* **YOUR GOAL**: Each line below should be written out again without any change.

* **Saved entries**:
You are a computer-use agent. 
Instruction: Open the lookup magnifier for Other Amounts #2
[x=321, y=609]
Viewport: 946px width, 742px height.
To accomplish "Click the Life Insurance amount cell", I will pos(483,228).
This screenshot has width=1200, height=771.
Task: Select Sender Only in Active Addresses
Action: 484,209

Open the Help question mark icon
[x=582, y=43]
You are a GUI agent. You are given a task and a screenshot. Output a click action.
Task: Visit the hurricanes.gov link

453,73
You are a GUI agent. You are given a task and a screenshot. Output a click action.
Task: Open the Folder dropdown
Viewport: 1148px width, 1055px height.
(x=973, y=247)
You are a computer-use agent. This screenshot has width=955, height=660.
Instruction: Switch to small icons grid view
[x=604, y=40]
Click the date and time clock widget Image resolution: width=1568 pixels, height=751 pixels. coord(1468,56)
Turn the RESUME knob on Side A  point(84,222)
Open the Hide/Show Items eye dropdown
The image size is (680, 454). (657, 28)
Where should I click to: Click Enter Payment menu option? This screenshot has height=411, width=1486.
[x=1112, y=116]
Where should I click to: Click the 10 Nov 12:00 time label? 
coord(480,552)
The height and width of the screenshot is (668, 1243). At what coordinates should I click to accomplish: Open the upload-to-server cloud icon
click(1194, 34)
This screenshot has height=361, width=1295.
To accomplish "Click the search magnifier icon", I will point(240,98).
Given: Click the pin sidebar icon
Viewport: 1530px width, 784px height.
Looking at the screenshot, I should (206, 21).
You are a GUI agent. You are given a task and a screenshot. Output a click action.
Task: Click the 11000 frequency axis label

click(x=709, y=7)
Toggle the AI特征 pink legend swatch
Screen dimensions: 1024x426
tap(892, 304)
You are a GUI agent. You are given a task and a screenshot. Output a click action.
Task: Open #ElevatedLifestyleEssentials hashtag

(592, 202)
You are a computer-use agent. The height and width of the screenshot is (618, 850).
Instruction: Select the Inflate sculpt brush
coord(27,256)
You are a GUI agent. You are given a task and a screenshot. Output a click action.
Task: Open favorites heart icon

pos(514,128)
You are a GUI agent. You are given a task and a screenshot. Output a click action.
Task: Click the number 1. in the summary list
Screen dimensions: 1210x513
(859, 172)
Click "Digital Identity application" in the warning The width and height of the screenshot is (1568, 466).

* **EXERCISE RESPONSE**:
You are a computer-use agent. 
Instruction: Open the lookup magnifier for Other Amounts #2
[x=321, y=609]
Viewport: 946px width, 742px height.
To accomplish "Click the Life Insurance amount cell", I will pos(483,228).
This screenshot has width=1200, height=771.
Task: Select Sender Only in Active Addresses
Action: 484,209

Open the Help question mark icon
[x=582, y=43]
You are a GUI agent. You are given a task and a screenshot. Output a click action.
Task: Visit the hurricanes.gov link

453,73
You are a GUI agent. You are given a task and a screenshot. Output a click action.
Task: Open the Folder dropdown
Viewport: 1148px width, 1055px height.
(x=973, y=247)
You are a computer-use agent. This screenshot has width=955, height=660.
Instruction: Switch to small icons grid view
[x=604, y=40]
Click the date and time clock widget Image resolution: width=1568 pixels, height=751 pixels. coord(1468,56)
Turn the RESUME knob on Side A  point(84,222)
Open the Hide/Show Items eye dropdown
The image size is (680, 454). (657, 28)
Where should I click to: Click Enter Payment menu option? This screenshot has height=411, width=1486.
[x=1112, y=116]
Where should I click to: Click the 10 Nov 12:00 time label? 
coord(480,552)
The height and width of the screenshot is (668, 1243). At what coordinates should I click to accomplish: Open the upload-to-server cloud icon
click(1194, 34)
This screenshot has height=361, width=1295.
To accomplish "Click the search magnifier icon", I will point(240,98).
Given: Click the pin sidebar icon
Viewport: 1530px width, 784px height.
Looking at the screenshot, I should (206, 21).
You are a GUI agent. You are given a task and a screenshot. Output a click action.
Task: Click the 11000 frequency axis label

click(x=709, y=7)
Toggle the AI特征 pink legend swatch
Screen dimensions: 1024x426
tap(892, 304)
You are a GUI agent. You are given a task and a screenshot. Output a click action.
Task: Open #ElevatedLifestyleEssentials hashtag

(592, 202)
You are a computer-use agent. The height and width of the screenshot is (618, 850).
Instruction: Select the Inflate sculpt brush
coord(27,256)
You are a GUI agent. You are given a task and a screenshot. Output a click action.
Task: Open favorites heart icon

pos(514,128)
You are a GUI agent. You are given a task and a screenshot. Output a click action.
Task: Click the number 1. in the summary list
Screen dimensions: 1210x513
(859, 172)
Click "Digital Identity application" in the warning The width and height of the screenshot is (1568, 466).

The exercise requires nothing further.